▸ **INFORMATION PROVIDED**:

[Start of section]

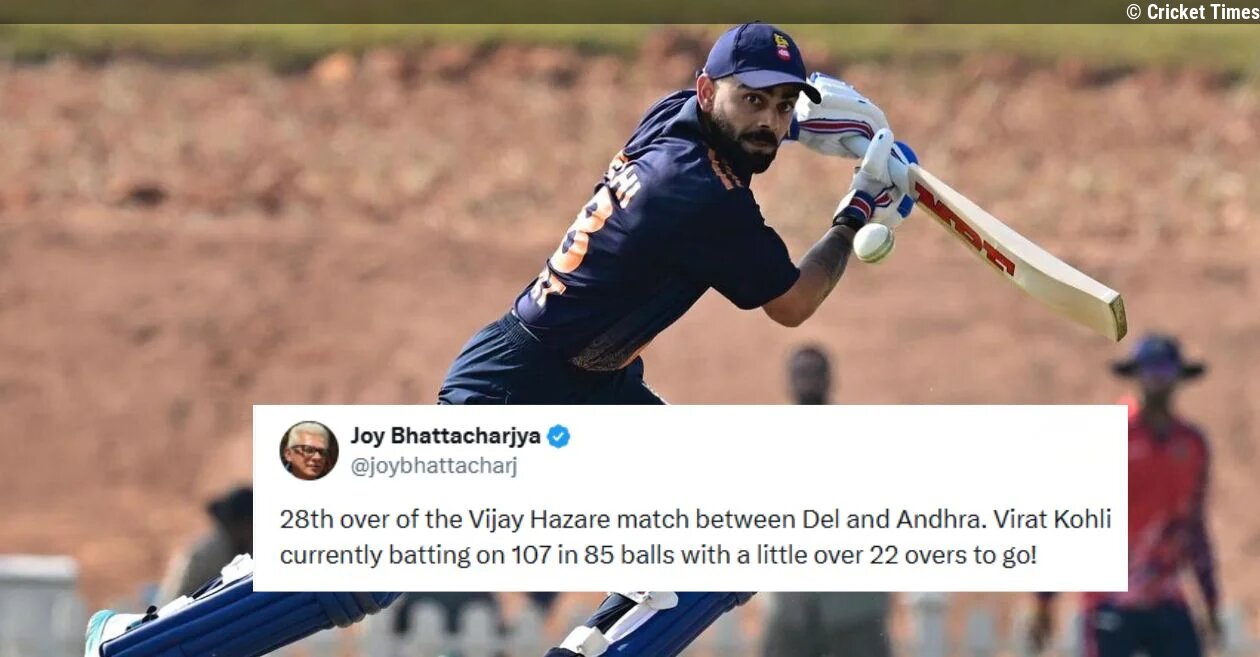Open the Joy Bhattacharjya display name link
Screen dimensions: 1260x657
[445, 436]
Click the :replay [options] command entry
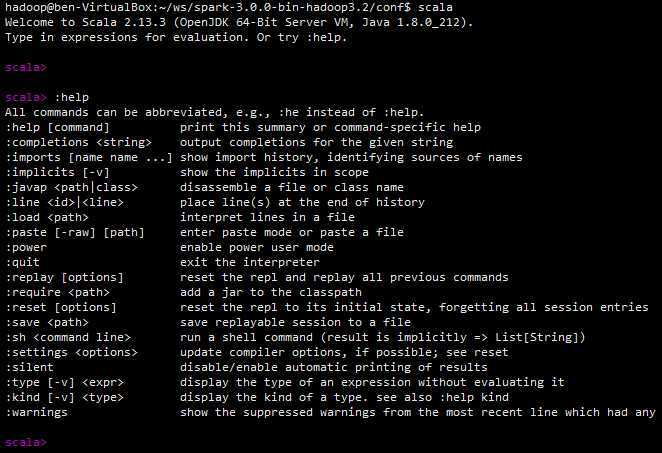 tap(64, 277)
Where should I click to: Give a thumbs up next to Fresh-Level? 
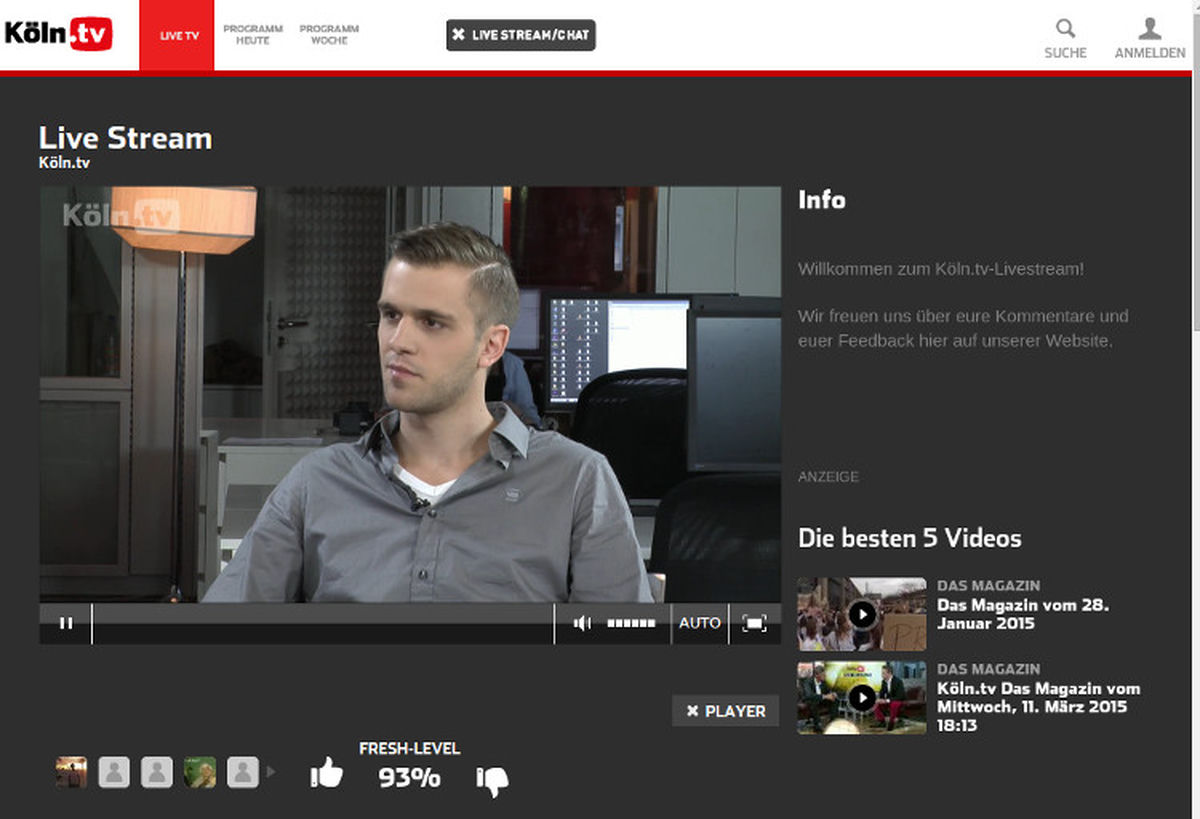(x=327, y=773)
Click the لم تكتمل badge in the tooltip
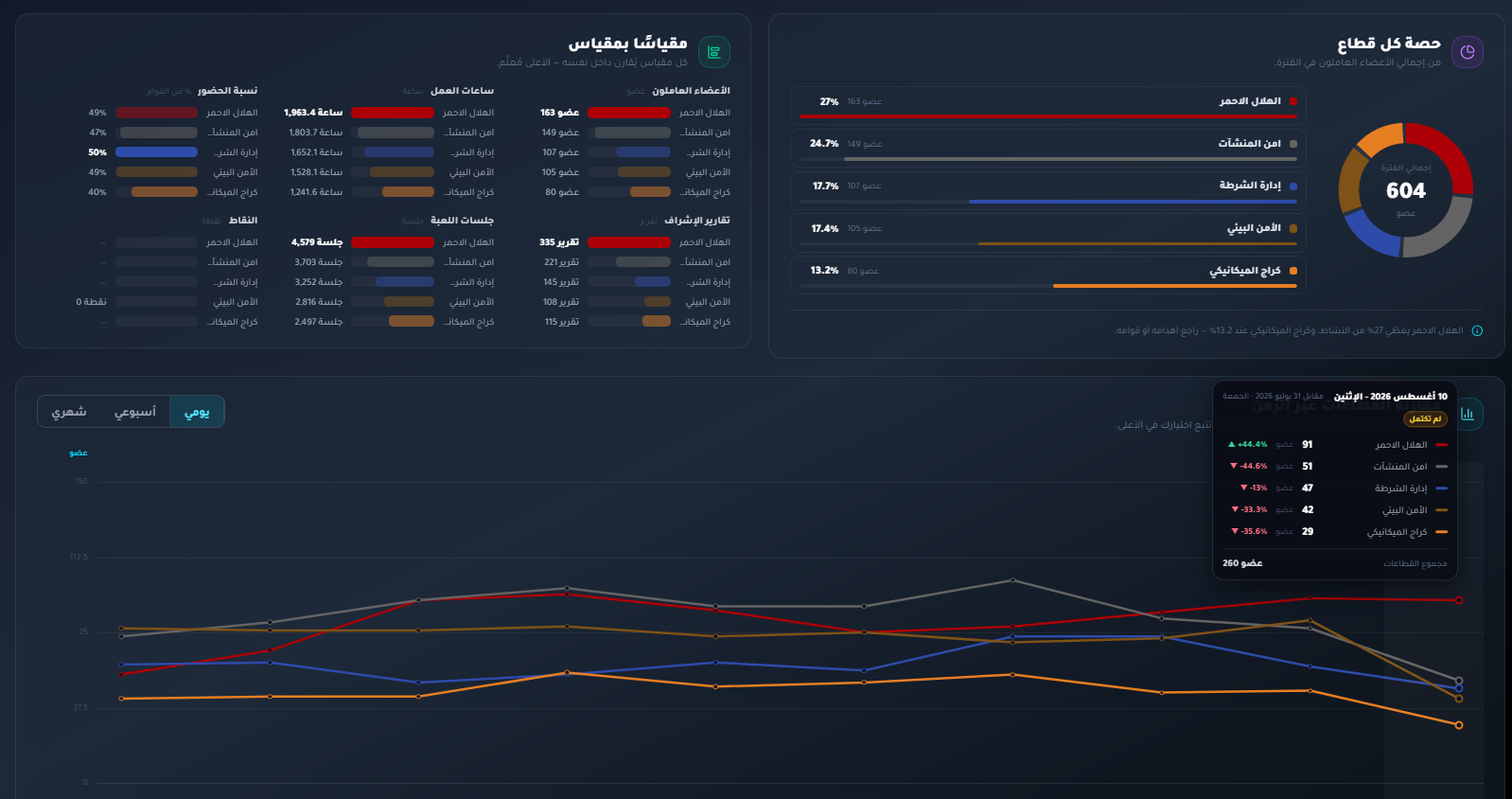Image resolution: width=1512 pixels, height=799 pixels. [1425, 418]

[End of section]

▸ **YOUR OBJECTIVE**: Take the line with "Click the :replay [options] command entry" and each line after it through the end of the material above, and reproduce them exactly, both ends included, without pictures.

▸ **WRITTEN ANSWER**:
Click the :replay [options] command entry
 tap(64, 277)
Where should I click to: Give a thumbs up next to Fresh-Level? 
(x=327, y=773)
Click the لم تكتمل badge in the tooltip
Image resolution: width=1512 pixels, height=799 pixels. [1425, 418]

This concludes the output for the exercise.